The folk song Clychau Aberdyfi ("The Bells of Aberdovey"), popularised in the 18th century, relates to the part of the legend about the bells being heard ringing beneath the waves in the town of Aberdyfi. This song inspired cultural projects in the town involving bells; a new chime of bells was installed in September 1936 in the tower St Peter's Church, Aberdyfi, specifically designed to allow the playing of The Bells of Aberdovey. An art installation by the sculptor Marcus Vergette, a bronze "Time and Tide Bell", was mounted beneath the jetty in Aberdyfi Harbour in July 2011 as a homage to the folk song. The bell is rung by the action of water at high tide.

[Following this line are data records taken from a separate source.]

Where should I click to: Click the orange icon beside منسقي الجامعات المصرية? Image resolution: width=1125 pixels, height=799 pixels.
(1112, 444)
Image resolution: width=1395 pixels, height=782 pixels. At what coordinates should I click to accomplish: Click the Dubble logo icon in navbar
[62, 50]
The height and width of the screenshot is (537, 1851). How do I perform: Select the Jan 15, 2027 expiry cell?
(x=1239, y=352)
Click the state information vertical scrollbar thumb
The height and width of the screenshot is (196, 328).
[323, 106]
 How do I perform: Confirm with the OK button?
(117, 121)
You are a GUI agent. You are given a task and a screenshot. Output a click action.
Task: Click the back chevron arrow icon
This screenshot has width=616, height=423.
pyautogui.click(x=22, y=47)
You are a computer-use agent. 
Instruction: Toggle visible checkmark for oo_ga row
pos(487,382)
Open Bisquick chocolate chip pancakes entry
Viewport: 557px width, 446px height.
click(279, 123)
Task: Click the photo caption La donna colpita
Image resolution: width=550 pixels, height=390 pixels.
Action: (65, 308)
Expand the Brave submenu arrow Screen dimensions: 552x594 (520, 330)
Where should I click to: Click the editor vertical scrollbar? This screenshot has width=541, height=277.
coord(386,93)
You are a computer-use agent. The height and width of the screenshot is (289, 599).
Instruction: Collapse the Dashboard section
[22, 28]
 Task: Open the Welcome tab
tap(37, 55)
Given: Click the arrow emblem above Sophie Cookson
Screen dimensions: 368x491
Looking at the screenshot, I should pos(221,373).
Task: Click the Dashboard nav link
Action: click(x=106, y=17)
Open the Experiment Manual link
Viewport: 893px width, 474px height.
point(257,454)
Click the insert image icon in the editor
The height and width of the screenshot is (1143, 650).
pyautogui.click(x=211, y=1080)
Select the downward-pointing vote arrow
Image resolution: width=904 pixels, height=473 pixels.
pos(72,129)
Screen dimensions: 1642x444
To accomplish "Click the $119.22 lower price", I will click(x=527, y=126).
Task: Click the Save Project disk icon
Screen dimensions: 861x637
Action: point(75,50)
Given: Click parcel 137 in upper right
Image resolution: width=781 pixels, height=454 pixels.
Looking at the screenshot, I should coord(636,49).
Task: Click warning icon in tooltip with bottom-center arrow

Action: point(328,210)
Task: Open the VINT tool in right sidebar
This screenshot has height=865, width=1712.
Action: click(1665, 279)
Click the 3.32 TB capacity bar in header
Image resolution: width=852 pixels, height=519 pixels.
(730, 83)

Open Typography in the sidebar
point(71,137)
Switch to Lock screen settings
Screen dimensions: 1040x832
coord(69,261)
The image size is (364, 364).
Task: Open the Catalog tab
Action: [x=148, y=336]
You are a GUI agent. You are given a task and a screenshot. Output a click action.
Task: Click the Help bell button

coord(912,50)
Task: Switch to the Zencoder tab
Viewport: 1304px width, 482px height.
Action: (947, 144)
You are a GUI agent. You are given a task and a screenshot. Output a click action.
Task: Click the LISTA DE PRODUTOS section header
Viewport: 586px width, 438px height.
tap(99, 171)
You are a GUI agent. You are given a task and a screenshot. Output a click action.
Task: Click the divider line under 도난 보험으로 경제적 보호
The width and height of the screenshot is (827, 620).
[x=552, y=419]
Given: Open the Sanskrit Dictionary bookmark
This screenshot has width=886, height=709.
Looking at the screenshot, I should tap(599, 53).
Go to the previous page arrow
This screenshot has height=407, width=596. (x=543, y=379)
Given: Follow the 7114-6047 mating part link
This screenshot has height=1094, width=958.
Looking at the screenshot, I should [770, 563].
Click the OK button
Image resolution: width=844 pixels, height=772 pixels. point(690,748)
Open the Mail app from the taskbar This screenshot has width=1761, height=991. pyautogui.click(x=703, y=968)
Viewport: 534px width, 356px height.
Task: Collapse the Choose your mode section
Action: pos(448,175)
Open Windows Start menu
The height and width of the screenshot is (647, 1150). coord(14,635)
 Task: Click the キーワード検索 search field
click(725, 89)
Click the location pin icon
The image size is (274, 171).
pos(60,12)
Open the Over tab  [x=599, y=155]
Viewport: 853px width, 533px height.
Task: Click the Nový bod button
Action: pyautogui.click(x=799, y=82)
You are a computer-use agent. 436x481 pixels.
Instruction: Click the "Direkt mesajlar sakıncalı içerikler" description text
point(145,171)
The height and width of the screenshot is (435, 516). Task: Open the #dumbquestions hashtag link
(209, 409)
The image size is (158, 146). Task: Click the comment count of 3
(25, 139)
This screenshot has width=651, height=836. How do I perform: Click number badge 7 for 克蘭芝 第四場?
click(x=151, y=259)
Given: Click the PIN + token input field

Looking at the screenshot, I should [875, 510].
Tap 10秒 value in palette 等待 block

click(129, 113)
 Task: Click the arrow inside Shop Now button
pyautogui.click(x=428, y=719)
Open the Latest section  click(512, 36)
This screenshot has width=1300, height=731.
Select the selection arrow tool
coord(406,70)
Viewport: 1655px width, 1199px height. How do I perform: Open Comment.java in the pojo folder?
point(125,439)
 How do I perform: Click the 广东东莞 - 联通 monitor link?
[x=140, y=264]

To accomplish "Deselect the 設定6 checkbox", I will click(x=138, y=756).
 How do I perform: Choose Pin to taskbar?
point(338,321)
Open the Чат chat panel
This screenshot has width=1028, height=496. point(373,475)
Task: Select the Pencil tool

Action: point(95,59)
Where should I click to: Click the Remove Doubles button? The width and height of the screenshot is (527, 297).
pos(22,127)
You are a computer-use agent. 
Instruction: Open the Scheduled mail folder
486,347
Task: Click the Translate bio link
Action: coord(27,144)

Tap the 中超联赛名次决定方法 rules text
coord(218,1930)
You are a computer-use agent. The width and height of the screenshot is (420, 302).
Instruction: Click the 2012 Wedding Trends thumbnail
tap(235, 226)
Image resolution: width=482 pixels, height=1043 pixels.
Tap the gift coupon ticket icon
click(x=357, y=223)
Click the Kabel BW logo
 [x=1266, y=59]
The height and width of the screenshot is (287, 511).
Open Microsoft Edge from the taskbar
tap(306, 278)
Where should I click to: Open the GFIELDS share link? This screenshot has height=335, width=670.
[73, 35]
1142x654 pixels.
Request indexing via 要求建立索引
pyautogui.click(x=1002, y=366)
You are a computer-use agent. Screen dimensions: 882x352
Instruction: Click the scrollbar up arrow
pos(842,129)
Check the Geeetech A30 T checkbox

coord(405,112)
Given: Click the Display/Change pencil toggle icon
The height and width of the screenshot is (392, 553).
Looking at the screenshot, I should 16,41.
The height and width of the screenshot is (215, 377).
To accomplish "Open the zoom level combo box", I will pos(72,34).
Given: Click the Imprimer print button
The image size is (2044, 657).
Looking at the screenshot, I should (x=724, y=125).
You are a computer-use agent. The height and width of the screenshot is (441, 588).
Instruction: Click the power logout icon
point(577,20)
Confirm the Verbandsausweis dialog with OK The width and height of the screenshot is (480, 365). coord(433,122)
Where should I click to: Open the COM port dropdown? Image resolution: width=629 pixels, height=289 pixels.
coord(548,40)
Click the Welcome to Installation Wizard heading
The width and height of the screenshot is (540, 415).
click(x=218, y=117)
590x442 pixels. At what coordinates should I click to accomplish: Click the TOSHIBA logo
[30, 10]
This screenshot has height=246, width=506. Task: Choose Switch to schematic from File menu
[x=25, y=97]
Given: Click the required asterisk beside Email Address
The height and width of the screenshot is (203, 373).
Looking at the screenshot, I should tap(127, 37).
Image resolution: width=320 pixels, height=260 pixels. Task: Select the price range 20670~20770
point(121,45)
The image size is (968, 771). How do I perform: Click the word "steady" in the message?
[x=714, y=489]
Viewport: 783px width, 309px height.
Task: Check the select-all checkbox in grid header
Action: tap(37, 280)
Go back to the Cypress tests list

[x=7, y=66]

The story of Cantre'r Gwaelod was the theme of the song entitled "Y Bobl" that competed in the final of Cân i Gymru 2021, which was written by Daniel Williams and performed by Lily Beau.

===Television===
An episode of the BBC CBeebies programme Telly Tales, first broadcast in 2009, featured a children's re-enactment of the legend of Cantre'r Gwaelod through a mixture of animation and live action.

Cantre'r Gwaelod featured in the BBC documentary series Coast. Presenter Neil Oliver visited the sands of Aberdyfi and Ynyslas, near Borth, and examined the remains of the submerged forest and Sarn Badrig which are revealed at low tide, assisted by local historians and dendrochronologists.